[Given records]

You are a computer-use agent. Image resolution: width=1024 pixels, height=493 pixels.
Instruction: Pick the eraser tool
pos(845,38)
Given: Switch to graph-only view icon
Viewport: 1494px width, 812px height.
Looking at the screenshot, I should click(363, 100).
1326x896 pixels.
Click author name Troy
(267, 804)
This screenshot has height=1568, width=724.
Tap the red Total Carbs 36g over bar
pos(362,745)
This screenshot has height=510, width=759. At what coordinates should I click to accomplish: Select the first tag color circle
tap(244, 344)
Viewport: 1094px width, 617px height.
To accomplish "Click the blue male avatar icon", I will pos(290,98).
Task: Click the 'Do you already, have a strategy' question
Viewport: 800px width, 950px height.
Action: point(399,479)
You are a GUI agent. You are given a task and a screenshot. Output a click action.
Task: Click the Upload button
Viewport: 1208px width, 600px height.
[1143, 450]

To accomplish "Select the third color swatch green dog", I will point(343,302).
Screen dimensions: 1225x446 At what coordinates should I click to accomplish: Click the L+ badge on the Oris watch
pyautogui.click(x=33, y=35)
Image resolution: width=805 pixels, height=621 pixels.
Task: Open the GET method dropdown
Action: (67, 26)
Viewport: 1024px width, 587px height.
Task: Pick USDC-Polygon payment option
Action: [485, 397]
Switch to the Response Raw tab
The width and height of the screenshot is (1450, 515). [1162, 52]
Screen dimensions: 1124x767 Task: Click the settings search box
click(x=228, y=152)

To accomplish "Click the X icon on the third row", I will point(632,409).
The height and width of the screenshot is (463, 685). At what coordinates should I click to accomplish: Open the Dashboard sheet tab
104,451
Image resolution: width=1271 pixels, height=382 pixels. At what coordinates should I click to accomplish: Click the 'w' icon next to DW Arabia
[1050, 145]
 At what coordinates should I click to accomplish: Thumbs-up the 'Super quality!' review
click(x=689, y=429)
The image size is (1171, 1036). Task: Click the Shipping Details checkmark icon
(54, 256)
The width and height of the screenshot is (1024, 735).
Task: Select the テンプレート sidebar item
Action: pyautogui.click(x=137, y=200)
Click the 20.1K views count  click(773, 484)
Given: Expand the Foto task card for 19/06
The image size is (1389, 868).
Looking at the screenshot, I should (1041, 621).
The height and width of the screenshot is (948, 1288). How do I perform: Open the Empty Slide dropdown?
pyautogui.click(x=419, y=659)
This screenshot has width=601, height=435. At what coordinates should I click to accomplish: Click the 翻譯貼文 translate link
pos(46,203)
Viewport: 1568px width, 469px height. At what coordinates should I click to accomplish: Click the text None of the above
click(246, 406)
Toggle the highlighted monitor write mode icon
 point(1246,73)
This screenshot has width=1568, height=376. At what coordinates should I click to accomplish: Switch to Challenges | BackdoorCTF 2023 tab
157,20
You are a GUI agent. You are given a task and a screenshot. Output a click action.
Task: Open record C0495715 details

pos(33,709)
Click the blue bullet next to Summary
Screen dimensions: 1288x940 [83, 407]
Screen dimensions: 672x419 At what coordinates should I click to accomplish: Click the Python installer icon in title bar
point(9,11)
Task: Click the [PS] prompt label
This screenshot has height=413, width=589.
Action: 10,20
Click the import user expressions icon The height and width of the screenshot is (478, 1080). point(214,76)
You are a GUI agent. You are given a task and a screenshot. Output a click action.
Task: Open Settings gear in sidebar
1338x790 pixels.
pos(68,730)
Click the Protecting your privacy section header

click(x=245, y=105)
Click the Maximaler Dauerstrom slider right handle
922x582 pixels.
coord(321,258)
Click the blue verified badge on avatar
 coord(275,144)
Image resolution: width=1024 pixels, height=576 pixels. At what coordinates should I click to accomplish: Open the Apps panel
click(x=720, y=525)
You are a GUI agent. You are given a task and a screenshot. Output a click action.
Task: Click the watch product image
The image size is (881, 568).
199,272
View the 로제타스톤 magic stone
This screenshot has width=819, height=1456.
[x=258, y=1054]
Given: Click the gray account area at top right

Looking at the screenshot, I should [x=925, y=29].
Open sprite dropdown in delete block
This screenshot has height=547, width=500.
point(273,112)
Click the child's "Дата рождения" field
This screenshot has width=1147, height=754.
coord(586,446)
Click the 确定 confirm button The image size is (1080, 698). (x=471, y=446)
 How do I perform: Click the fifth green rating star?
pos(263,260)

[/Given records]

Scan the material for lines with the word "third", and copy each line you find.

To accomplish "Select the third color swatch green dog", I will point(343,302).
To accomplish "Click the X icon on the third row", I will point(632,409).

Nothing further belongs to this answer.